A new research analysis conducted by Pew Research Center has revealed that the novel coronavirus pandemic has pushed millions of people out of middle class and low-income group, and into poverty, in India. However, India is not an exception.
South Asia, as a whole, is estimated to have experienced the most significant erosion in the middle class and a sharp rise in poverty due to the COVID-19 downturn. India's dream of emulating China's economic growth has taken a blow, as the neighbouring country could forestall a significant contraction, unlike India.
The difference a year has made
In January 2020, an economic forecast by the World Bank suggested India would have a real gross domestic product (GDP) of 5.8% in 2020. One year into the coronavirus pandemic, in January 2021, the World Bank revised those numbers and estimated a -9.6% growth in India, indicating a massive economic contraction. On the other hand, China was forecasted to have 5.9% growth in January 2020 and 2% growth one year later.
Rise in poverty and shrinking middle class
The Pew Research Cent analysis, released in March, found that the middle-class income group in India shrunk by 32 million in 2020 compared to the number estimated in the absence of the pandemic. That accounts for 60% of the people who were pushed out of the middle-income tier in the world.
As per the research, the population in every country is divided into five groups: poor (lives on $2 or less daily), low income ($2.01-$10), middle income ($10.01-$20), upper-middle-income ($20.01-$50) and high income (more than $50).
Meanwhile, 75 million more people in India moved into poverty because of the pandemic-induced recession, which accounts for close to 60% of the global increase in poverty (131 million people) due to the Covid pandemic. So much so that a spike in participation in rural employment programs were noticed, as millions of people lost jobs and moved to agricultural areas, setting a record high in 14 years.
Before the pandemic, 99 million people in India were expected to belong to the global middle class in 2020. However, after one year of pandemic, the number has reduced by a third, to 66 million people. Meanwhile, when 59 million people were expected to fall in the poor income group, the post-pandemic estimation now indicates 134 million people live in poverty in India – which is more than double. This has resulted in a 9.7% increase in poverty in 2020, which is 5.4% more than what was estimated before the pandemic.
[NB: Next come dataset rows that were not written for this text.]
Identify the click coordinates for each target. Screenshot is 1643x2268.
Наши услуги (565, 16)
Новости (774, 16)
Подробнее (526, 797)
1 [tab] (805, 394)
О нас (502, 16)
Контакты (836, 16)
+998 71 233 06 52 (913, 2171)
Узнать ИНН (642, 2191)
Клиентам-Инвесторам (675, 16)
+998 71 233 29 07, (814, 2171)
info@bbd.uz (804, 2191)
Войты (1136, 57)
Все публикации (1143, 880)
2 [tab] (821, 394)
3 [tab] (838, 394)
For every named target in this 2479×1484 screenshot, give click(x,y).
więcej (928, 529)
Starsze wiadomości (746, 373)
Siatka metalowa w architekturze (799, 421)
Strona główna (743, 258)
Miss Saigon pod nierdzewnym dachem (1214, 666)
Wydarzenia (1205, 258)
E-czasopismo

Also, around 1.20 billion people in India were expected to be in the low-income tier in 2020, but the pandemic reduced the number to 1.6 billion people, which indicates that more Indians moved into poverty.
Comparison with China
In China, more people are in the global middle- and upper-middle-income tiers than in the poverty and the low-income tier, which is not the case for India. Moreover, only about 11 million in China moved out of the middle class during the pandemic.
Whereas, India's middle class saw a massive decrease of 33 million people, even though China was speculated to have 504 million people in the middle-class against India's 99 million, in the pre-pandemic projection. Similarly, China had a modest increase in poverty of one million people (3 million to 4 million) unlike India, where 75 million more people moved into poverty.
2011-2019 progress undone by pandemic
India reduced poverty sharply from 2011 to 2019. It is estimated that India decreased poverty from 340 million people in 2011 to 78 million people in 2019. The increase of 75 million people in the poor-income group during this pandemic undid several years of progress on this front. 32 million of India's middle-class income group was pushed back from in poverty back again. It comes after the addition of 57 million people in this income tier between 2011 and 2019.
While India's middle class and low-income tier shrunk during the pandemic, undoing years of progress, China managed to see smaller changes, keeping them quite ahead in the economic race.